| Task item |
With the line that contains "Given: Select the 'No'" as the final line, return every line from the start of the data below exactly.

Provided data: Begin

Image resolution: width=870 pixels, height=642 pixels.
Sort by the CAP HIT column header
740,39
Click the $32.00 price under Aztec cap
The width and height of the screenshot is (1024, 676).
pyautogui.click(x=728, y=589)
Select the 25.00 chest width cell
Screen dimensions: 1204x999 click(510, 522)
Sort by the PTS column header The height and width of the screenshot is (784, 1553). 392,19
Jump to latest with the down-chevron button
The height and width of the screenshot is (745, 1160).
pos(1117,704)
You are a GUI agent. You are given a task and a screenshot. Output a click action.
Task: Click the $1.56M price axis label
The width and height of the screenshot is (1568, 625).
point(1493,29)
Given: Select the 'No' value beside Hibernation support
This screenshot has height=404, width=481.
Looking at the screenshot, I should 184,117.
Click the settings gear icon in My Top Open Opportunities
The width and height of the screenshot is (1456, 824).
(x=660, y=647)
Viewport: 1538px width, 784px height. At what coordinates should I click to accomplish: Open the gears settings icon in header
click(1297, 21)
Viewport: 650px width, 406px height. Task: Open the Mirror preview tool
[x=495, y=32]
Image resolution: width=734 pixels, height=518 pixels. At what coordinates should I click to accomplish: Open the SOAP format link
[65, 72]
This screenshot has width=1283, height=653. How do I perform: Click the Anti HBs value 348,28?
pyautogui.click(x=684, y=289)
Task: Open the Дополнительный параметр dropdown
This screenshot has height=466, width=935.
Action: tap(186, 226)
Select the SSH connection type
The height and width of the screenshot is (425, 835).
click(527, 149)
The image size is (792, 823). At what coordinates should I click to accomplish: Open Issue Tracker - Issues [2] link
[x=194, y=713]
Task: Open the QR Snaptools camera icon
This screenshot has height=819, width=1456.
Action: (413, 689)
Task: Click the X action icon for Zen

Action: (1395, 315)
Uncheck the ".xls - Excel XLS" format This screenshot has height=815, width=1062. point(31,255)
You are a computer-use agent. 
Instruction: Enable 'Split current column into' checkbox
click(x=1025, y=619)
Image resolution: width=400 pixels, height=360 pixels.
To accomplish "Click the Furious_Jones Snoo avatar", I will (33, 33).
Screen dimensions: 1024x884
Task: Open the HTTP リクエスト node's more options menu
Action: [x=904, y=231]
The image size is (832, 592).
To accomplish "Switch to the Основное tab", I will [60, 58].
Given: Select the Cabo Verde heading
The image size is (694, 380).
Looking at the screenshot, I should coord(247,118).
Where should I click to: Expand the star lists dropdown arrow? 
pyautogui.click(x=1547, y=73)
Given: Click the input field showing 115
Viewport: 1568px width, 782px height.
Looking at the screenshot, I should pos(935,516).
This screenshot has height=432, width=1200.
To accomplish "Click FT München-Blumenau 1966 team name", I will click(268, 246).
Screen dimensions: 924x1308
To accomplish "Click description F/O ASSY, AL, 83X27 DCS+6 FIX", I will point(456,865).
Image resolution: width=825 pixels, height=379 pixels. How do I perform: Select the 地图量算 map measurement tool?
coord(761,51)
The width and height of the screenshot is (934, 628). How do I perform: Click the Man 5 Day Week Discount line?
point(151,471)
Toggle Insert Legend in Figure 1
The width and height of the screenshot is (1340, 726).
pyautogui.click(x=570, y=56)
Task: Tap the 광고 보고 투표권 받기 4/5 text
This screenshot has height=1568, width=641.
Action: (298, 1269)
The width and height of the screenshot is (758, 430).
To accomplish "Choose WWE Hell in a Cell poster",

Provided data: End

| Exercise output |
Image resolution: width=870 pixels, height=642 pixels.
Sort by the CAP HIT column header
740,39
Click the $32.00 price under Aztec cap
The width and height of the screenshot is (1024, 676).
pyautogui.click(x=728, y=589)
Select the 25.00 chest width cell
Screen dimensions: 1204x999 click(510, 522)
Sort by the PTS column header The height and width of the screenshot is (784, 1553). 392,19
Jump to latest with the down-chevron button
The height and width of the screenshot is (745, 1160).
pos(1117,704)
You are a GUI agent. You are given a task and a screenshot. Output a click action.
Task: Click the $1.56M price axis label
The width and height of the screenshot is (1568, 625).
point(1493,29)
Given: Select the 'No' value beside Hibernation support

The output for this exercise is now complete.